A pointer to an object type may be converted to a pointer to a different object type. If the resulting pointer is not correctly aligned for the referenced type, the behavior is undefined. Otherwise, when converted back again, the result shall compare equal to the original pointer. When a pointer to an object is converted to a pointer to a character type, the result points to the lowest addressed byte of the object. Successive increments of the result, up to the size of the object, yield pointers to the remaining bytes of the object.

This applies to our case, but it does not tell us what the value of the result is. It tells us when we convert the result back to the original type, we will have a value equivalent to the original pointer. But it is conceivable the converted value is in some encoded form that is not suitable for use for dereferencing.

For example, imagine a version of C designed for debugging in which all pointers are instrumented with provenance information. A pointer to int [2] might be 16 bytes, four of which contain the address and twelve of which contain information that this originated as a pointer of type int [2]. Converting it to int * may yield a pointer with exactly the same bytes, and converting it back would yield the same bytes. Since this is a debugging implementation of C, every time a pointer is dereferenced, it checks the pointer provenance as stored in those bytes.

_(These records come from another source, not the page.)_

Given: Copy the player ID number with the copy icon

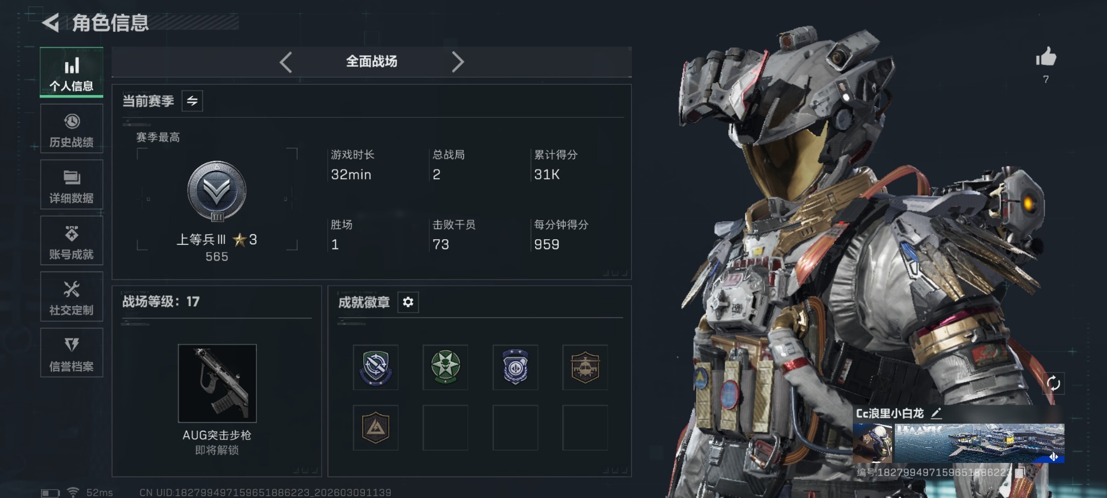Looking at the screenshot, I should pyautogui.click(x=1020, y=472).
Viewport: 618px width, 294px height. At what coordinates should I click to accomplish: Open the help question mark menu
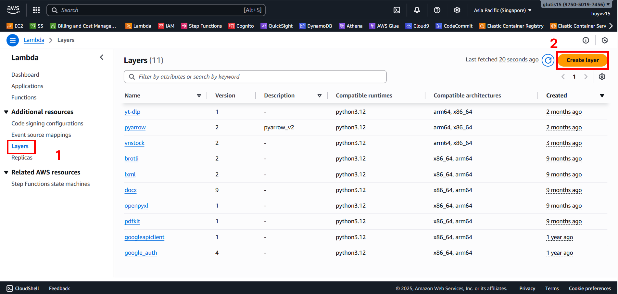click(x=437, y=10)
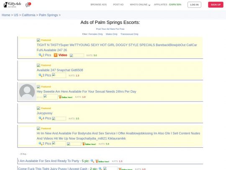226x170 pixels.
Task: Click Online Now icon in Hey Sweetie ad
Action: click(x=65, y=97)

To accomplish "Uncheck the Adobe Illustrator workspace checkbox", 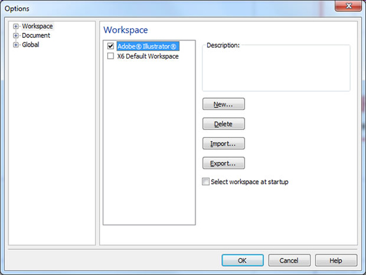I will tap(110, 46).
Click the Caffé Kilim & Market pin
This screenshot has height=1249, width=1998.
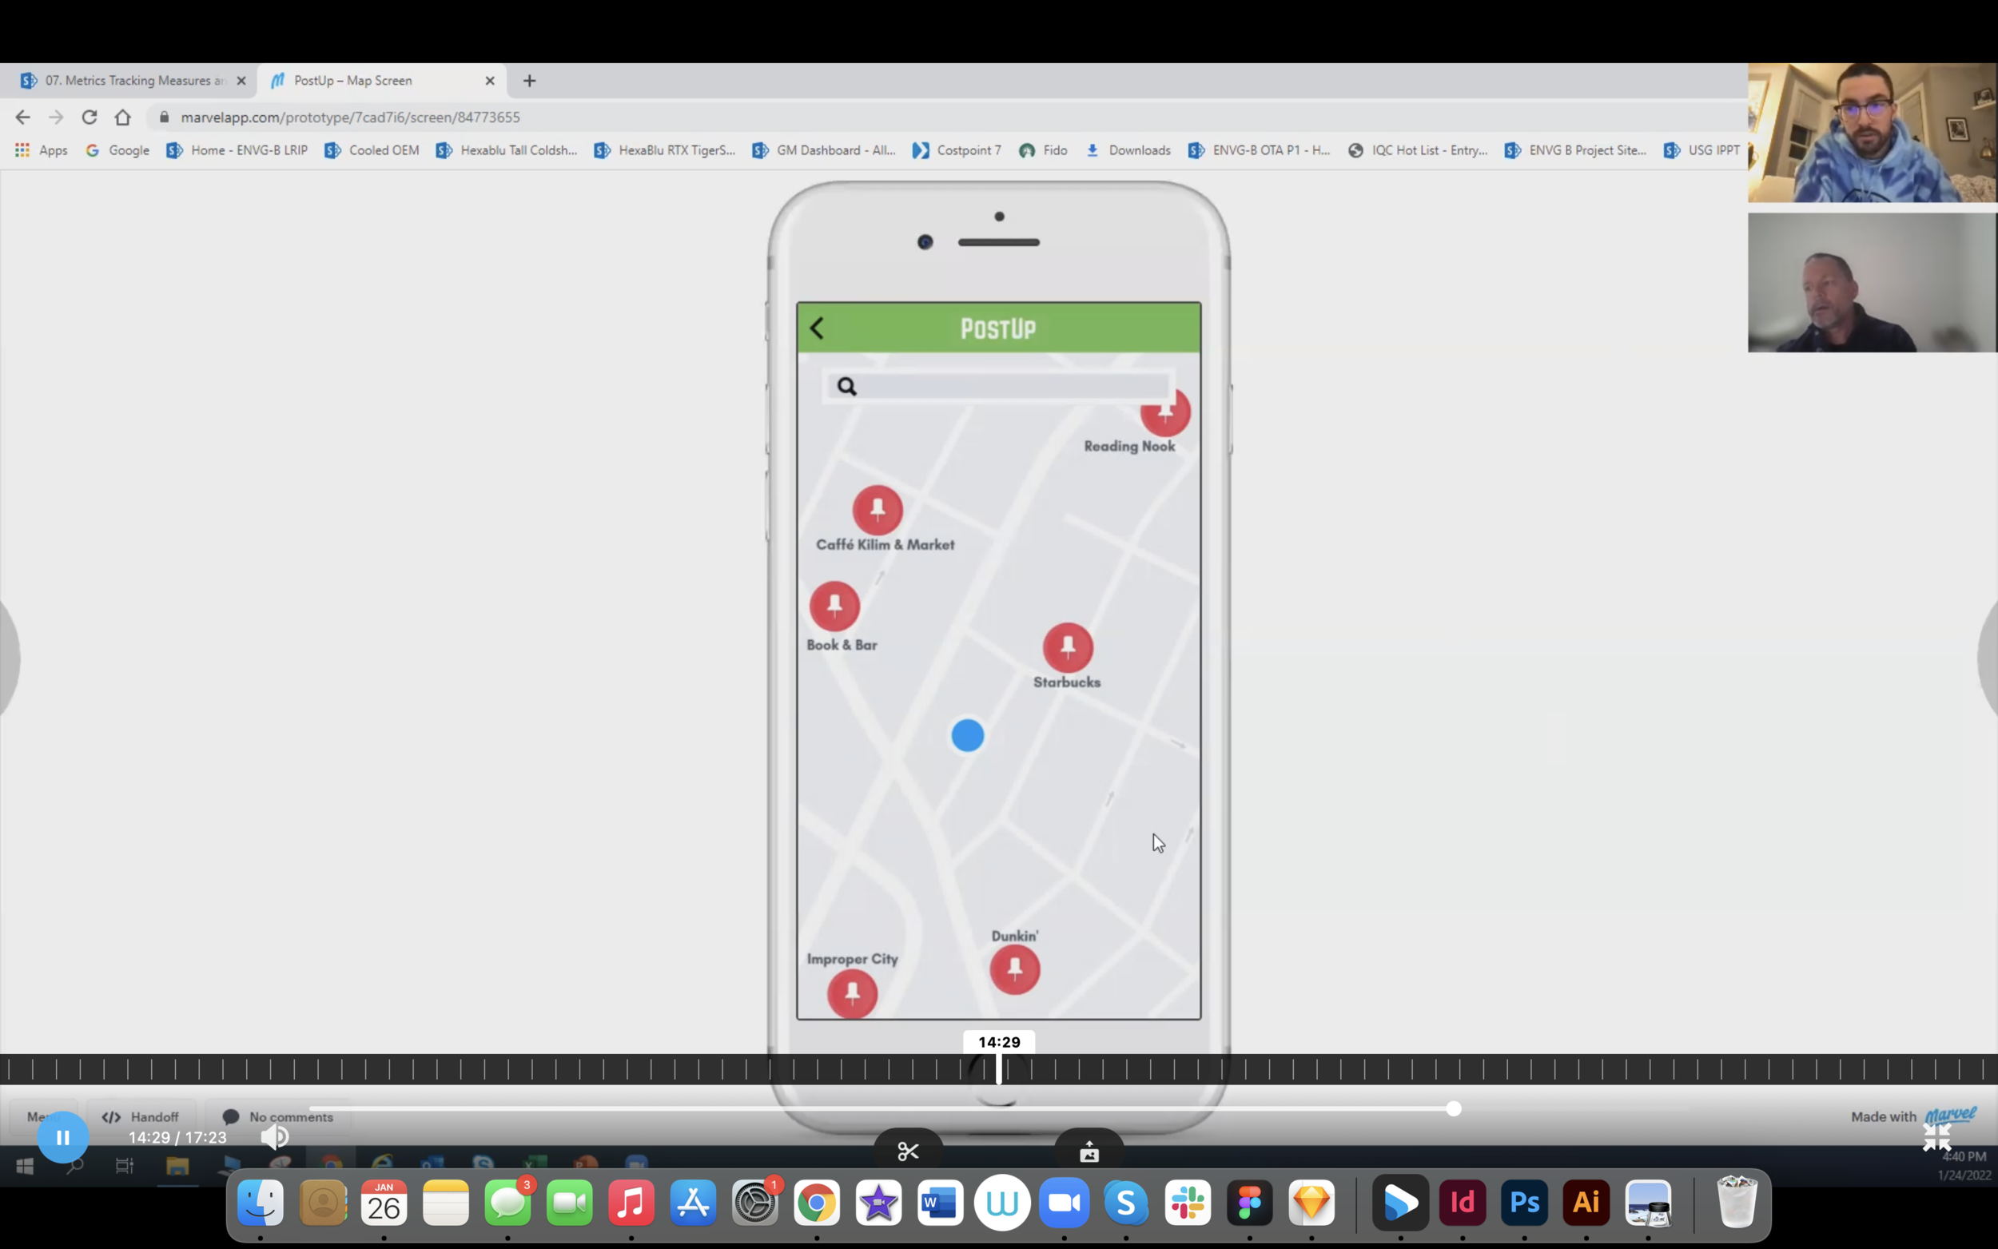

When we use *p, it sees that the bytes say the pointer originated as a pointer to int [2], and p is that type, so it allows the dereference and the program continues.

However, when we use *i, it sees the bytes say the pointer originated as a pointer to int [2], but i is int *, so it prints an error message and stops the program.

This hypothetical program conforms to the C standard:

  • The conversion is allowed, as 6.3.2.3 7 specifies.
  • Converting the pointer back yields a pointer equal to the original and that we can use as we used the original, as 6.3.2.3 7 specifies.
  • Using the pointer as an int * is not specified to work, and it does not work, so that conforms to the standard.

Note further that converting a pointer to a pointer to a character type and using it is specified in the standard to access the bytes representing an object, but our hypothetical C implementation can allow this. It simply approves of the use of any pointer-to-object-type to be used for accessing character lvalues even if the provenance says it originated as some other type.

One may believe the intention of the standard was to allow converted pointers to be used as pointers to their new type, but it does not explicitly say that. And therefore the behavior is technically not defined by the C standard.